Wherever a line of the data contains "value", copy that line.

• [Records from a data source]:
------------------------------------------------------------------------
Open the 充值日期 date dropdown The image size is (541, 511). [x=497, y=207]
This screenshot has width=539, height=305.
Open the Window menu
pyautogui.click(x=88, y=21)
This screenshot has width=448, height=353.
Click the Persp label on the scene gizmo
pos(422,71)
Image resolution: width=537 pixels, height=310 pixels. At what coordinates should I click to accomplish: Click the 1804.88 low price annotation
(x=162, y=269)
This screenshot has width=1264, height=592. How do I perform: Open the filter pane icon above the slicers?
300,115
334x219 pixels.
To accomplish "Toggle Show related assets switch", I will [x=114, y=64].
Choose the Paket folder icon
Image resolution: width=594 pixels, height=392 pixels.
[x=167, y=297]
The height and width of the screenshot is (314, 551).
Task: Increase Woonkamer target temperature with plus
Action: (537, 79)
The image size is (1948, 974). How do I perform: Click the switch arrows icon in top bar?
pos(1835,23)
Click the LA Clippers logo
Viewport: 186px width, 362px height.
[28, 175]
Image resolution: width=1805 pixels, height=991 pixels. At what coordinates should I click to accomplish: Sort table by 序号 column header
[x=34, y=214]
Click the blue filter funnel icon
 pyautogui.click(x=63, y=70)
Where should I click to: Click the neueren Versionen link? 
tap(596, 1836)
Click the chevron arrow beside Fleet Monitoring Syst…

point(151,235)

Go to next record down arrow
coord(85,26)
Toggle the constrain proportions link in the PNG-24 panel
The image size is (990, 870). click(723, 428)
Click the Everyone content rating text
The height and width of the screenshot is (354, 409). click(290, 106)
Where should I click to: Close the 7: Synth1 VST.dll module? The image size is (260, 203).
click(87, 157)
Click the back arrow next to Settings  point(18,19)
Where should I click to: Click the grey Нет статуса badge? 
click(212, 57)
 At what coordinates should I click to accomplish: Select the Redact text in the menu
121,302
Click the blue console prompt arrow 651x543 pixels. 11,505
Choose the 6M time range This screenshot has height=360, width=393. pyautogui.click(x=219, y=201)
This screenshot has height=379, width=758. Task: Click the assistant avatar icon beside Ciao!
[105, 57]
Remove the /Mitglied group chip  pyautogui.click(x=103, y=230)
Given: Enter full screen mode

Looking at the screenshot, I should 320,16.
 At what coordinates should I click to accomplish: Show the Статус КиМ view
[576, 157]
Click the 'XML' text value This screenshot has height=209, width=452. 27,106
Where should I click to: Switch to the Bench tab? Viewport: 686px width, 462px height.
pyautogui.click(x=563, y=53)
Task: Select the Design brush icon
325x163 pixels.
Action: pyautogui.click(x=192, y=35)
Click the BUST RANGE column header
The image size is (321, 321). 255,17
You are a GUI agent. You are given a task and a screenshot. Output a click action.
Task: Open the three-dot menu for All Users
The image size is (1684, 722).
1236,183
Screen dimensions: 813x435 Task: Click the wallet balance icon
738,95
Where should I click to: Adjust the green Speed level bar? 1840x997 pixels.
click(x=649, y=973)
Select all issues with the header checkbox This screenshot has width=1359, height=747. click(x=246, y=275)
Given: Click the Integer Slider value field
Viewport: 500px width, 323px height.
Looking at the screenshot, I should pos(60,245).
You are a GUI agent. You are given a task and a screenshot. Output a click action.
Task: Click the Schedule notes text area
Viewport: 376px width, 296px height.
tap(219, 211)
------------------------------------------------------------------------
• [Exercise result]:
Click the 'XML' text value This screenshot has height=209, width=452. 27,106
Given: Click the Integer Slider value field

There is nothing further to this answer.